### Selected extract
--------------------------------
Another huge shift is towards an in-depth conceptual understanding of fractions in contextualized situations both in number and operations and as part of geometric reasoning through the applications of properties of operations. The thinking goes far beyond the simple identification of fractional parts using fraction models.
Third grade will focus also efforts in measurement to exploring and making sense of area by applying the basic constructs of equal sized units, iteration, no gaps and overlaps. Students are expected use their understanding of area to generalize the formula for finding the area of a rectangle. Again while not explicit in the common core standards, teachers will have to provide students with experiences to help them develop spatial structure (seeing a row iterated across the area or the column iterated across the area). Michael Battista and othershave done research on “Students’ Spatial Structuring of 2D Arrays of Squares“ describing learning progressions of students’ ability to structure space.(Battista, M. T., Clements, D. H., Arnoff, J., Battista, K., & Borrow, C. V. A. (1998 November). Students’ spatial structuring of 2D arrays of squares. Journal for Research in Mathematics Education 29(5), 503-532.)
Fourth Grade
Fourth grade has three areas of foci, but two of those still deal with number concepts. According to the Common Core document, three critical areas of focus are: (1) developing understanding and fluency with multi-digit multiplication, and developing understanding of dividing to find quotients involving multi-digit dividends; (2) developing an understanding of fraction equivalence, addition and subtraction of fractions with like denominators, and multiplication of fractions by whole numbers; (3) understanding that geometric figures can be analyzed and classified based on their properties.
Students will generalize their understanding of whole number place value and the relative sizes of numbers in each place based on base-ten concepts and properties of operations {i.e. 10,000 – 10 x (10 x (10x 10))}. The emphasis on developing understanding and fluency with multi-digit multiplication and developing understanding of dividing to find quotients involving multi-digit dividends by applying knowledge of base-ten numeration and properties of these operations. This will require a greater amount of time spent in these areas and will be dependent on the understandings and generalizations students developed in the previous grades.
--------------------------------
### Task prompt
Pick up the passage on the Common Core priorities for third- and fourth-grade mathematics after its final sentence, and extend it in the same formal style.

Pointing data for screenshots
--------------------------------
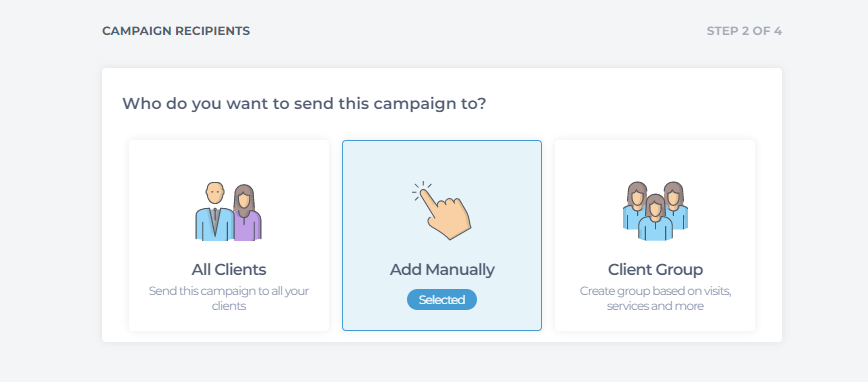This screenshot has height=382, width=868.
Task: Click the "All Clients" title text
Action: pyautogui.click(x=229, y=270)
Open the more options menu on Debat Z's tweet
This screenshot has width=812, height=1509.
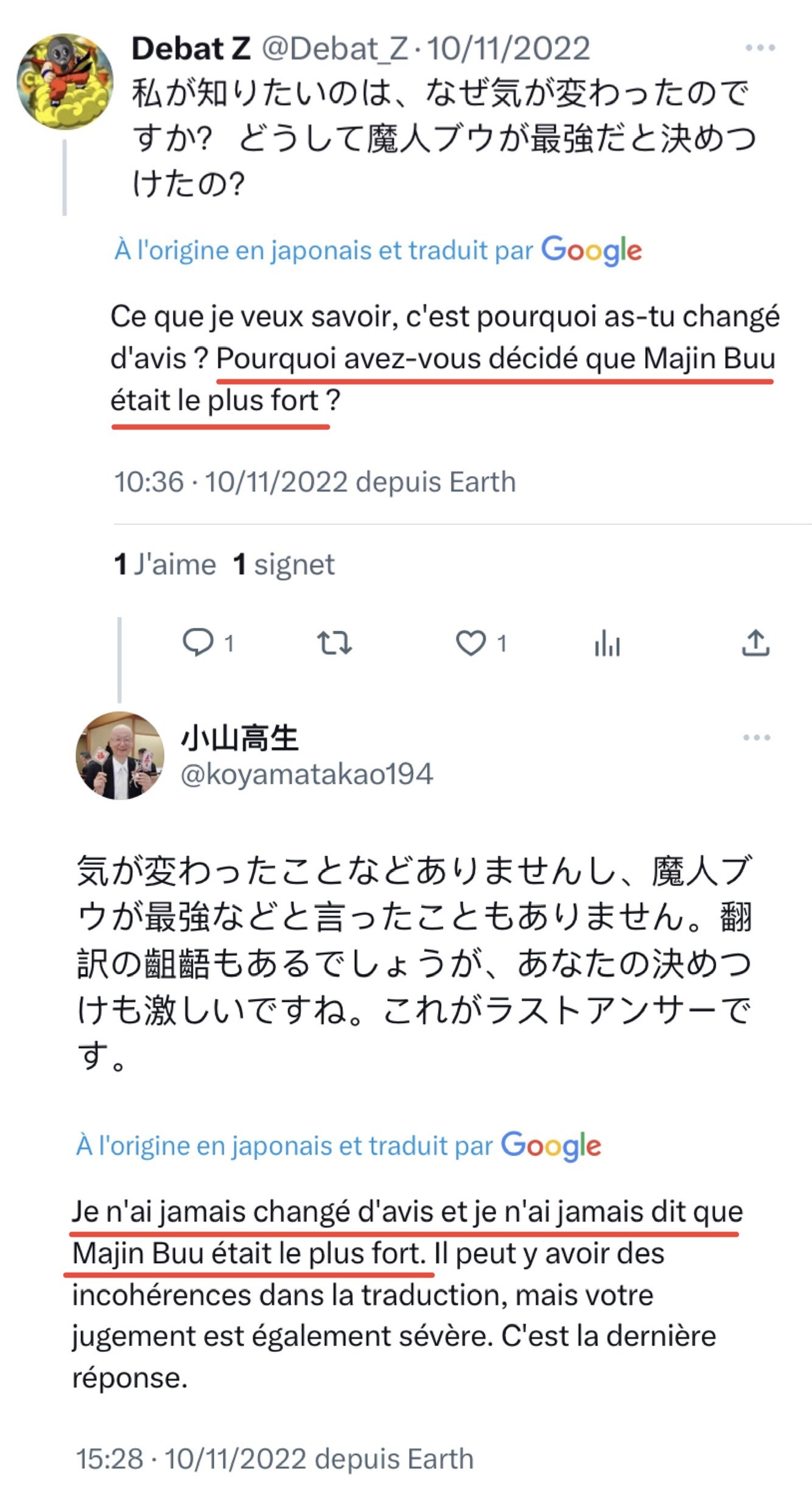[x=760, y=48]
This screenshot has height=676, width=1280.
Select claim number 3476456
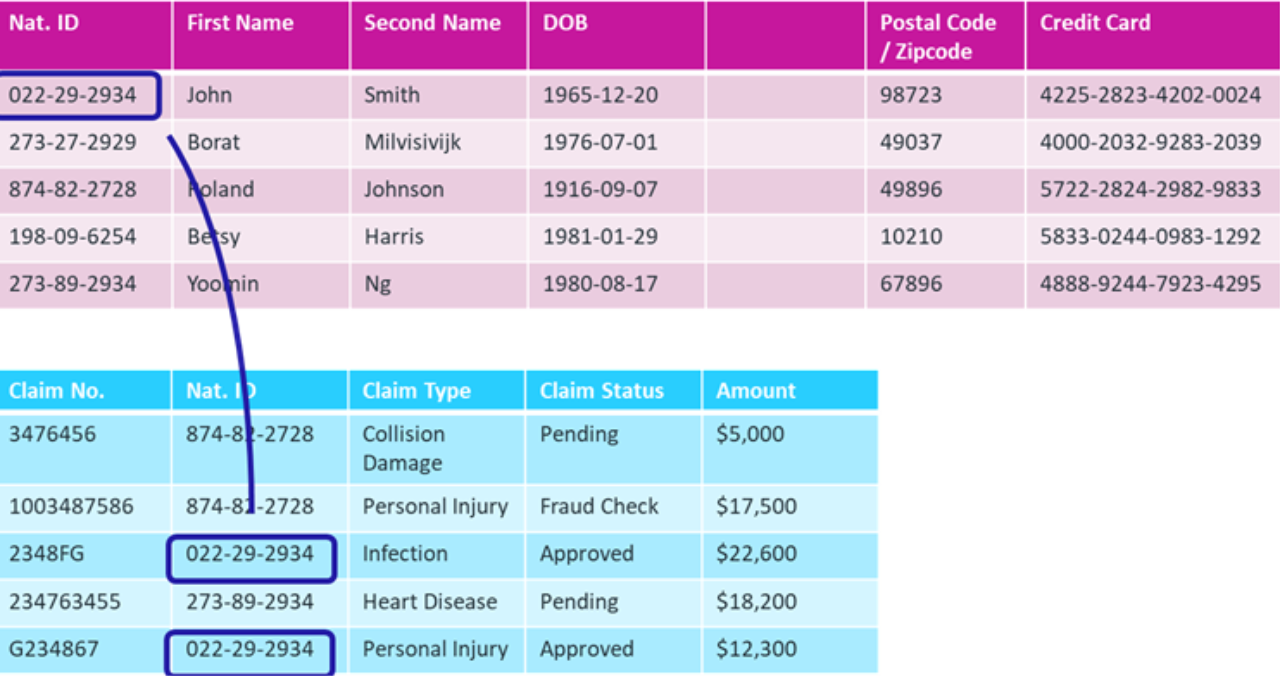click(53, 434)
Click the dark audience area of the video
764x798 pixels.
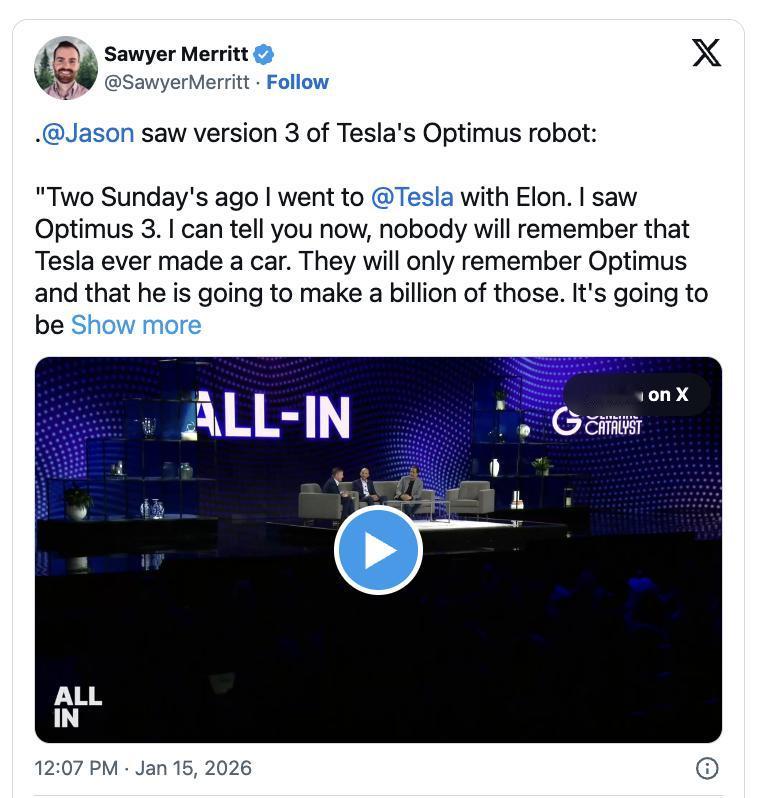560,650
--------------------------------
### Answer to this exercise
A big shift will be the emphasis on developing student’s ability to explain their reasoning and use multiple methods of solving problems. Students are expected to learn the concepts, see them relationally (based on the properties of operations) and invent strategies for solving problems. This will require a great deal of class time to develop the knowledge, understanding, and skills needed to achieve this goal. Teachers may also require professional development in questioning skills and procedures that allow students to develop these skills.
One of the biggest shifts is the emphasis on fractions and the depth to which they are taught. A great deal of the CCSSM fraction piece for fourth grade was taught in the fifth and sixth grade Arkansas frameworks. This may challenge the teachers as well as the students. Students will develop understanding of fraction equivalence and operations with fractions; recognize that unlike fractions can be equal; develop methods for generating and recognizing equivalent fractions. Students will build on previous understandings of how fractions are built; compose and decompose fractions into unit fractions; and multiply a fraction by a whole number based on properties of operations. Students will also show understanding of decimal notation for fractions and compare decimal fractions,
The measurement and data portion will require students to solve measurement problems and convert from a larger unit to a smaller unit. Students will also represent and interpret data and understand concepts of angle and measure angles.
The shift in geometry appears small at first glance, but when you look at the depth to which it must be taught, the shift is quite large. The focus in geometry is on two-dimensional figures, lines, and angles, but many conceptshave moved down from fifth grade and above. Students will describe, analyze, and classify two-dimensional figures. Through building, drawing, and analyzing these shapes, students will gain a deeper understanding of properties of two-dimensional objects and how to use them to solve problems related to symmetry.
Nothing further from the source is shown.